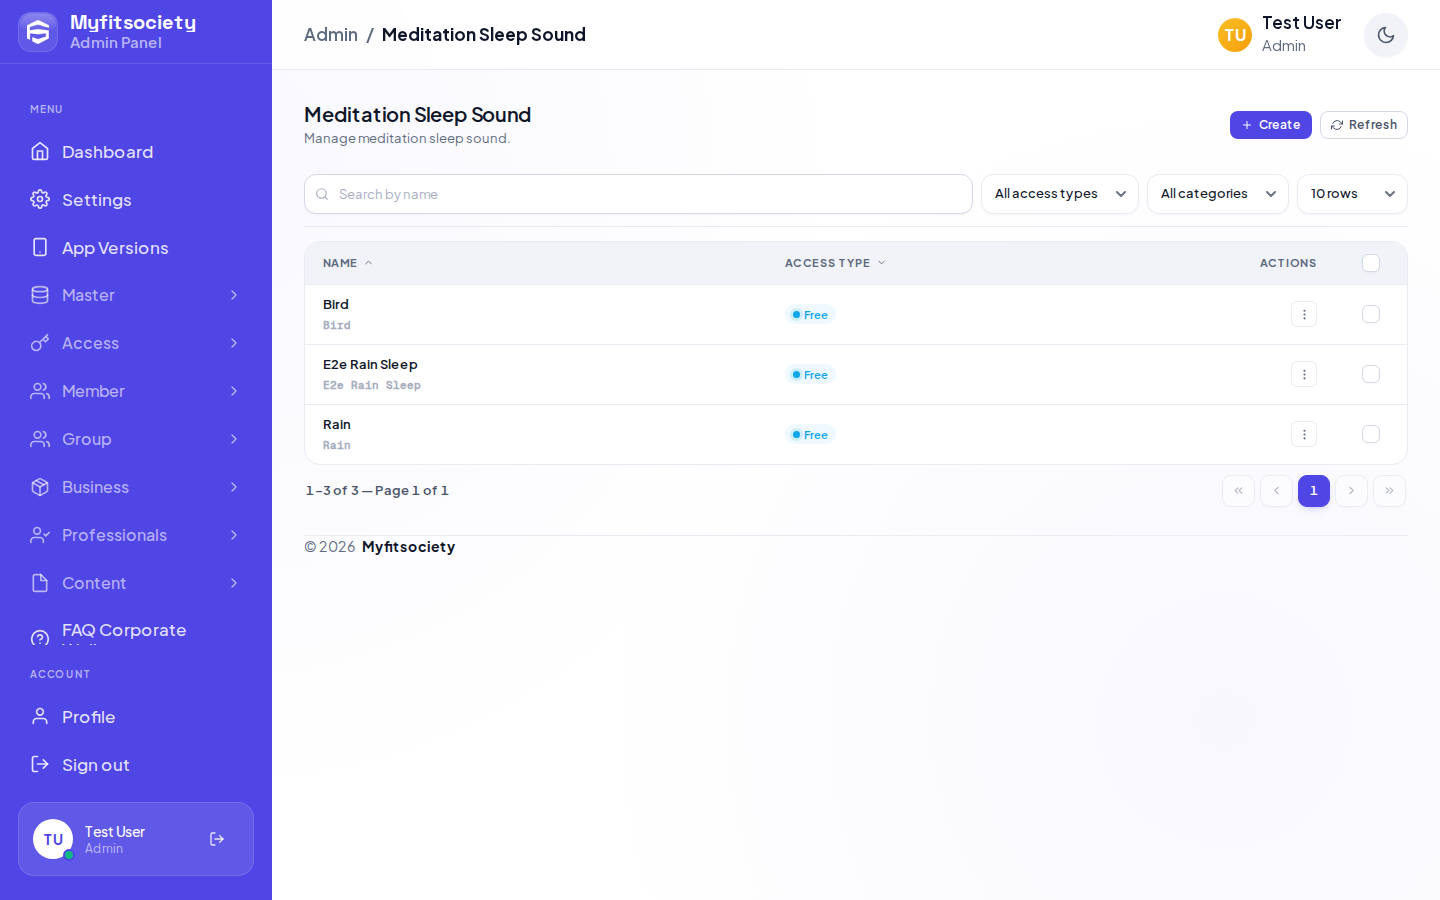
Task: Open actions menu for Rain row
Action: [x=1303, y=434]
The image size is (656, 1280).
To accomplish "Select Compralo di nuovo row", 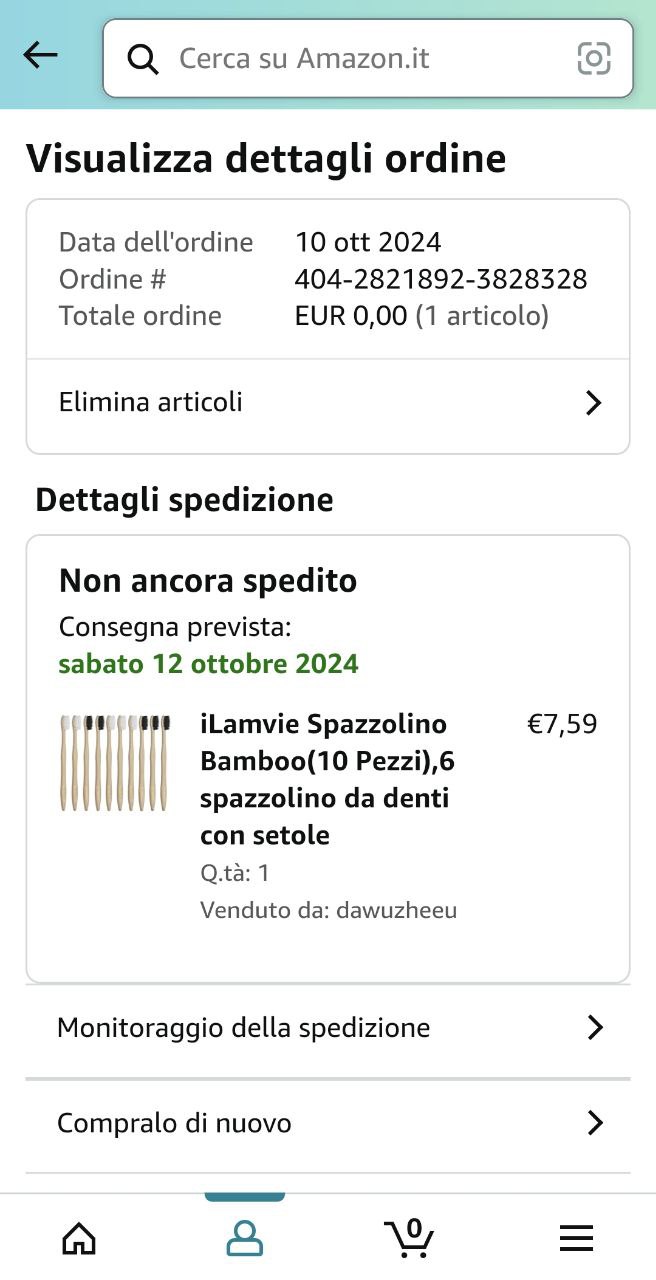I will 175,1123.
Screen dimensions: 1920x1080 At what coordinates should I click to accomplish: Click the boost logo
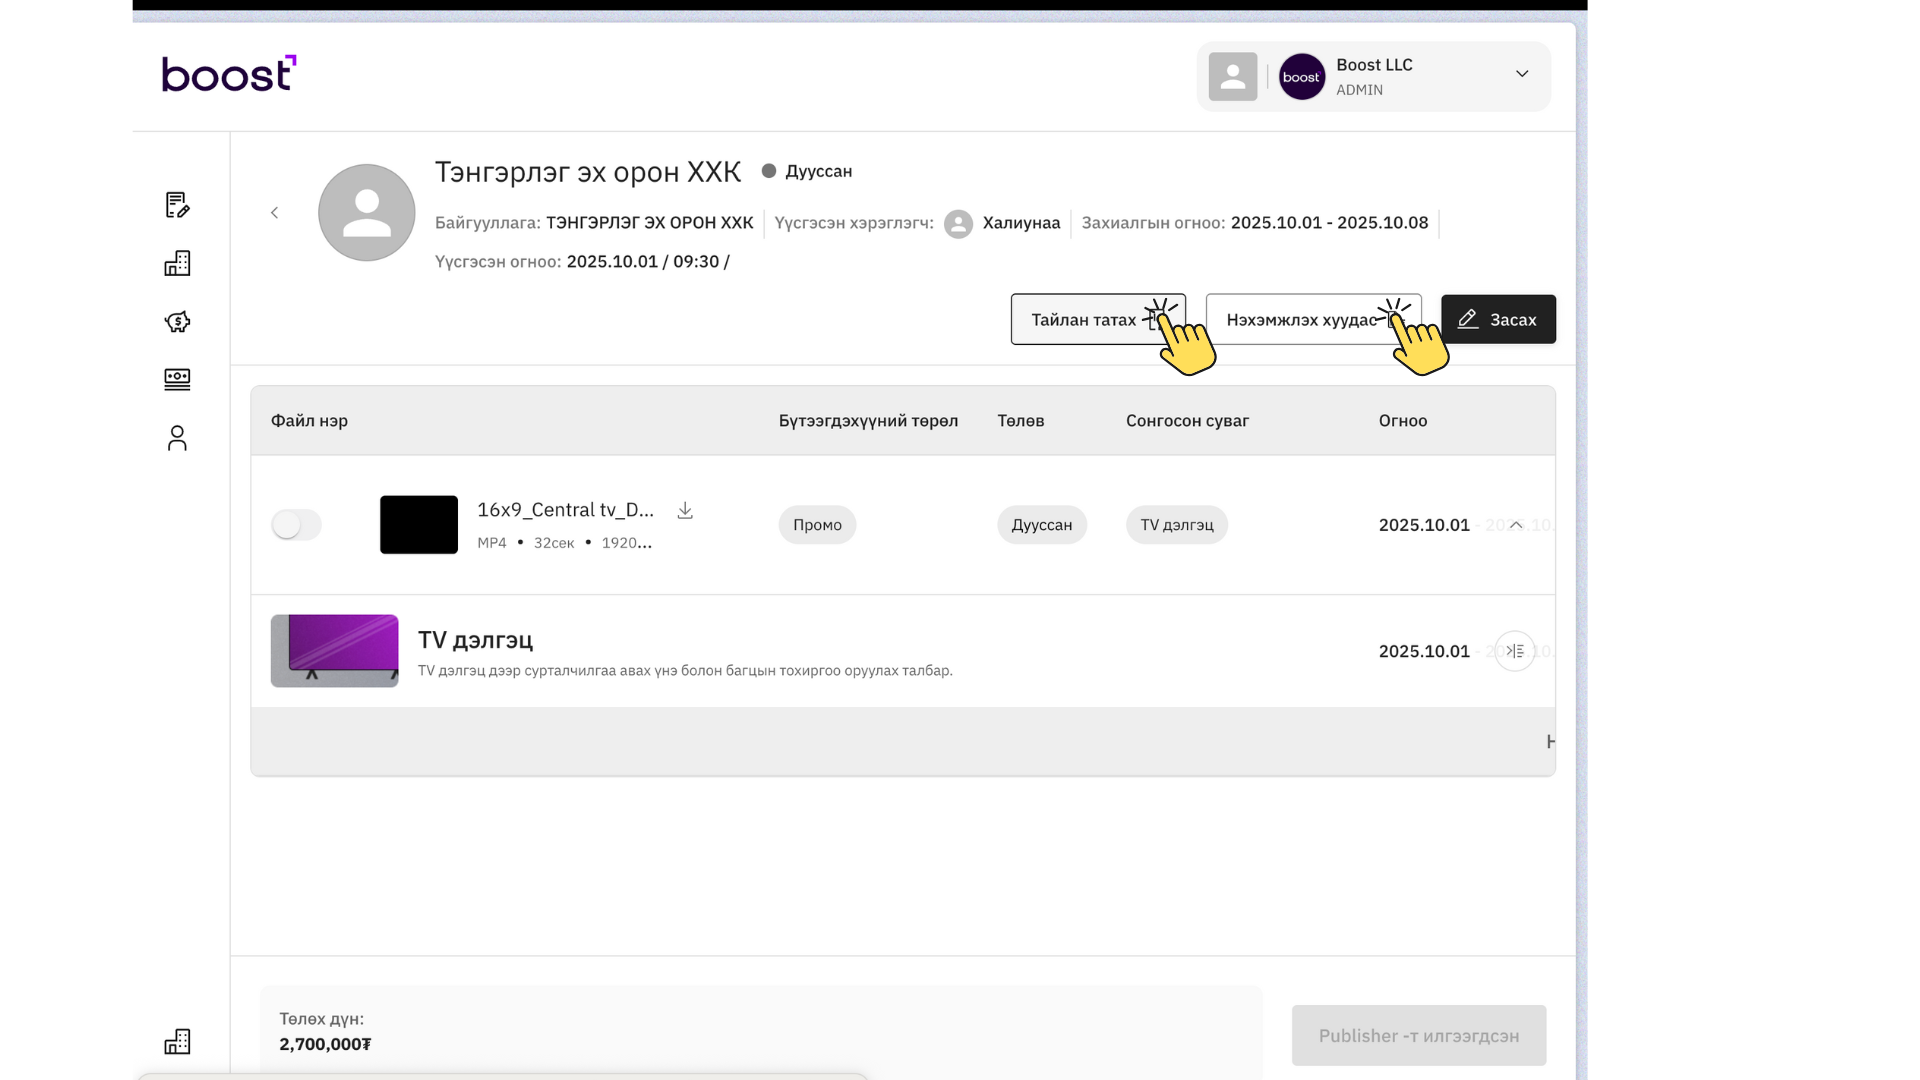coord(229,73)
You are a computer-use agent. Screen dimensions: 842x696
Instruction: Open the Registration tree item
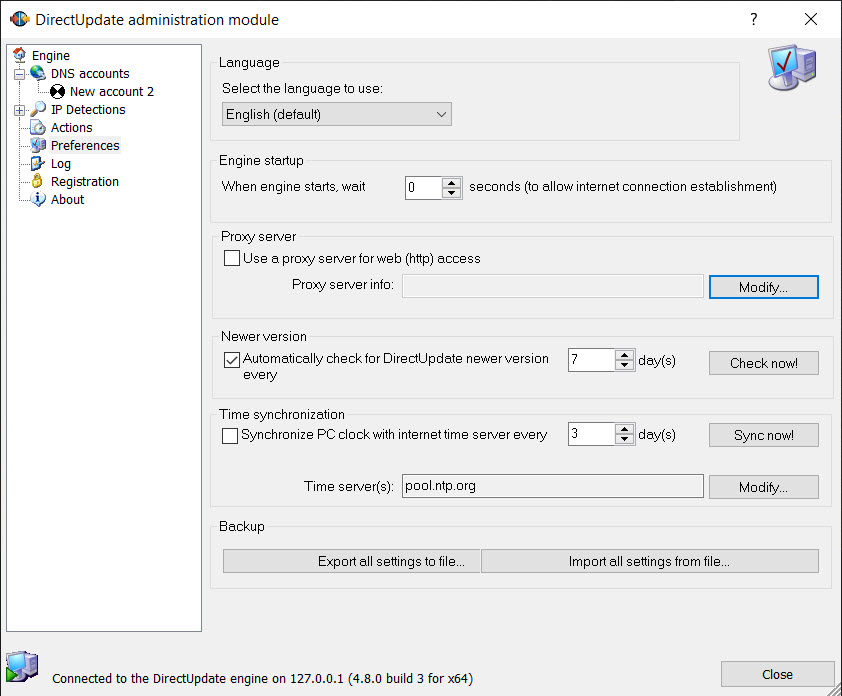click(85, 182)
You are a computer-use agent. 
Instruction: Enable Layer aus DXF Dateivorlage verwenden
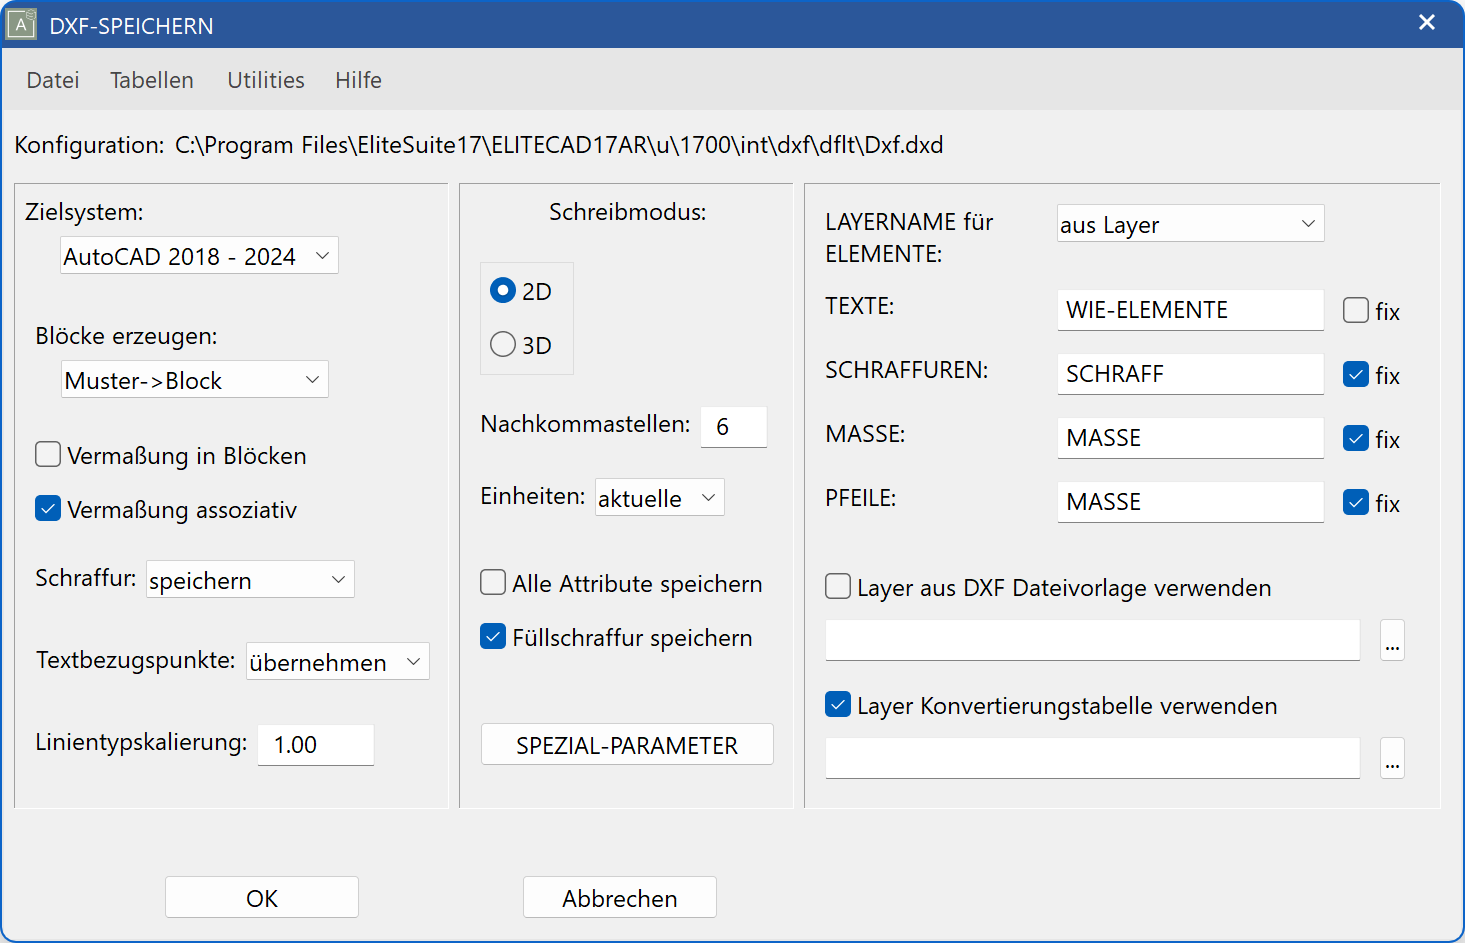[837, 586]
------------------------------------------------------------
▶ **Task statement**
All lines from the one containing "Instruction: Enable Layer" through the end of the entries, both ends included, should be written out exactly, with no pictures.

▶ **Result of this task**
Instruction: Enable Layer aus DXF Dateivorlage verwenden
[837, 586]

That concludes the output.